Réginald Willems
- Full name: Réginald Willems
- Country (sports): Belgium
- Born: 6 September 1977 (age 47) Brussels, Belgium
- Plays: Right-handed
- Prize money: $85,760

Singles
- Career record: 1–1
- Career titles: 0
- Highest ranking: No. 145 (21 August 2000)

Doubles
- Highest ranking: No. 408 (18 May 1998)

= Réginald Willems =

Belgian tennis player

Réginald Willems (born 6 September 1977) is a former professional tennis player from Belgium.

==Biography==
===Playing career===
Willems, who comes from Brussels, began competing professionally in 1996.

He had his best year on tour in 2000, when he reached a career high 145 in the world. His only ATP Tour main draw appearance came at the 2000 Grand Prix Hassan II in Casablanca, which he entered as a qualifier. He defeated German Alexander Popp in the first round, then lost in the next round to eventual finalist Sébastien Grosjean. At the 2000 Wimbledon Championships he made the final round of qualifying, where he was beaten in five sets by countryman Olivier Rochus. All three of his Challenger finals came in 2000 and he won his only title at Pozoblanco in Córdoba, Spain.

===Coaching===
In late 2008 he replaced Julien Hoferlin as captain of the Belgium Davis Cup team. Willems took charge of a team which had been relegated to the Europe/Africa Zone for the 2009 Davis Cup and was able to return the side to the World Group in his first year, with a 3–2 win over Ukraine in the 2009 Play-offs. They were unable to get past the Czech Republic in the first round of the 2010 Davis Cup, but remained in the World Group with an unlikely play-off win over Australia in Cairns.

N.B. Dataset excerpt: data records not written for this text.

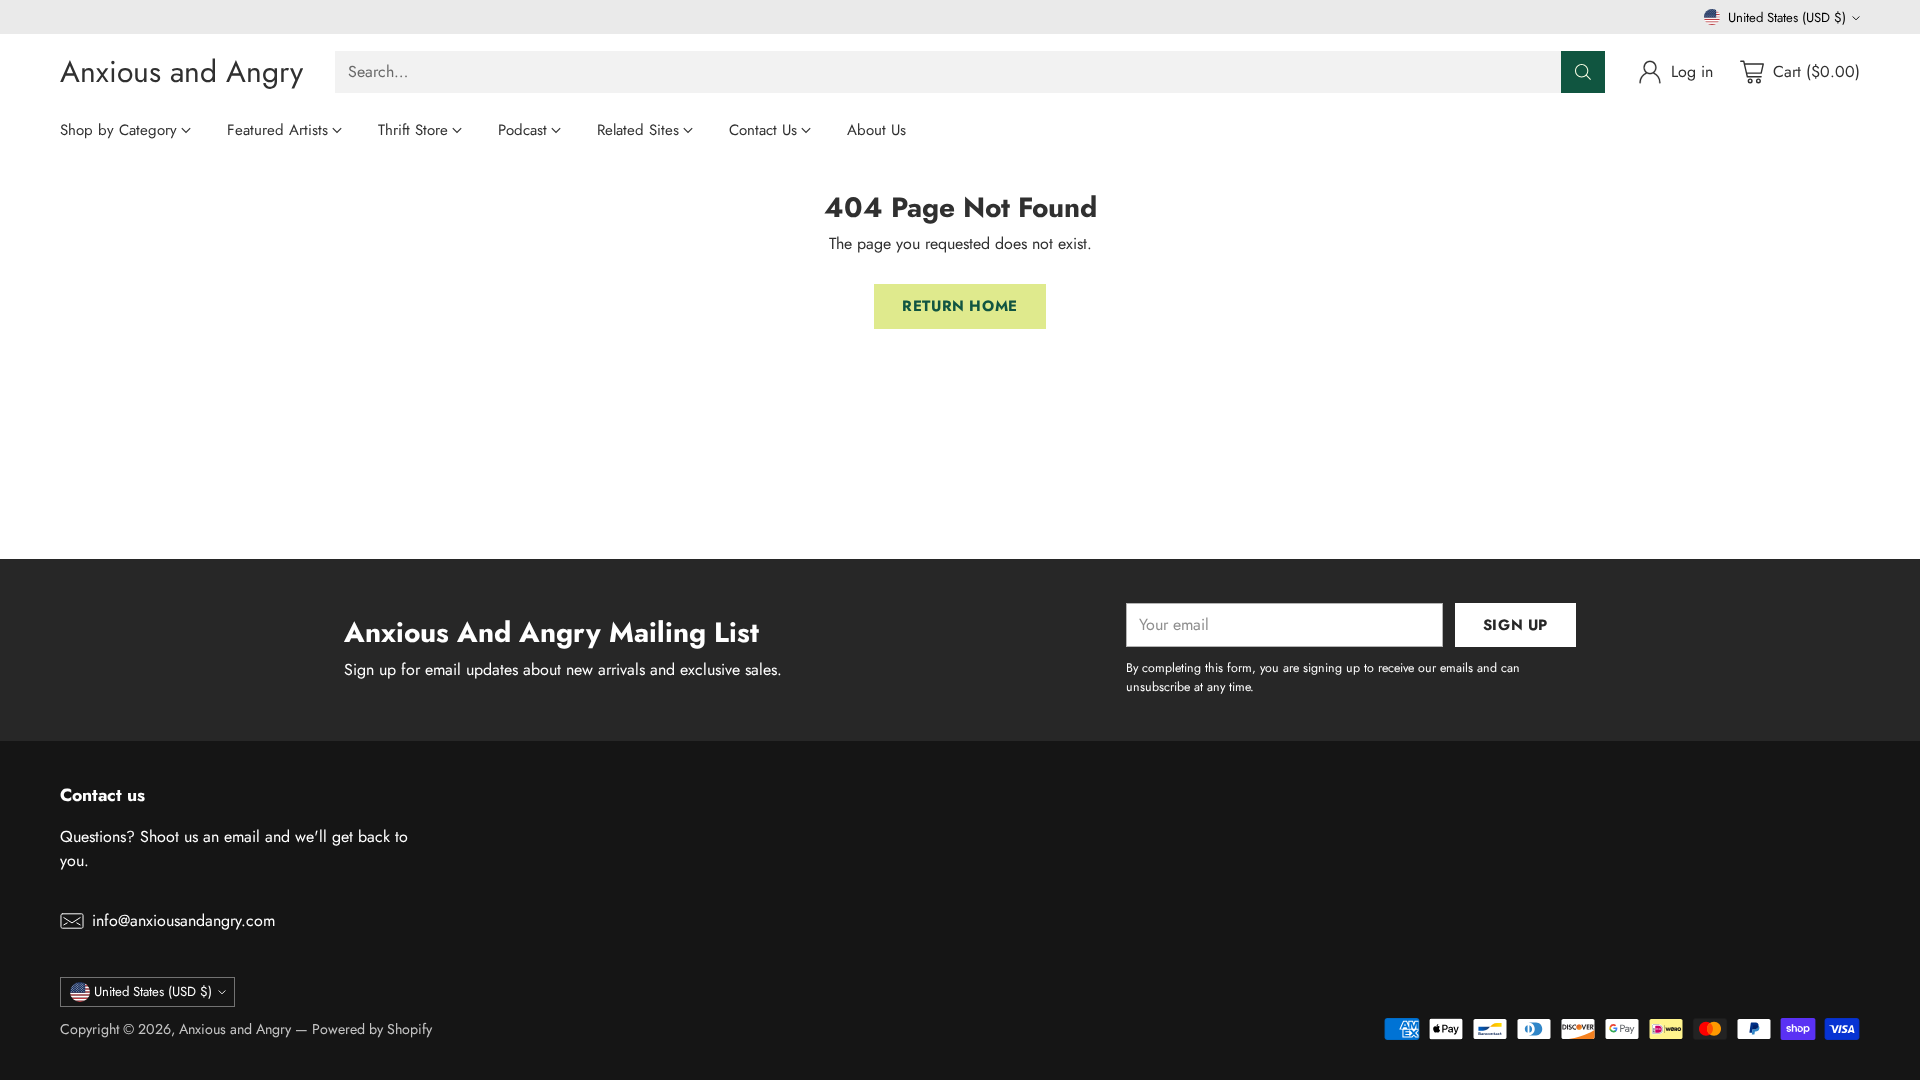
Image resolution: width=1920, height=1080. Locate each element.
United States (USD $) (1787, 17)
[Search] (1583, 72)
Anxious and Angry (235, 1029)
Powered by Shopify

He resigned as captain amid discontent in the team following Belgium's first-round World Group loss to Spain in 2011. His selection of the inexperienced Ruben Bemelmans against Rafael Nadal in the second rubber of the tie was met with criticism. Olivier Rochus, who had been expected to play the match, spoke out publicly against the decision by Willems and called the missed opportunity to play Nadal as one of the biggest disappointments of his career. At the same time doubles specialist Dick Norman, who was omitted from the side, called for Belgium to have an impartial coach, noting that Willems is also the personal coach of Rochus and Steve Darcis, who both played in the tie.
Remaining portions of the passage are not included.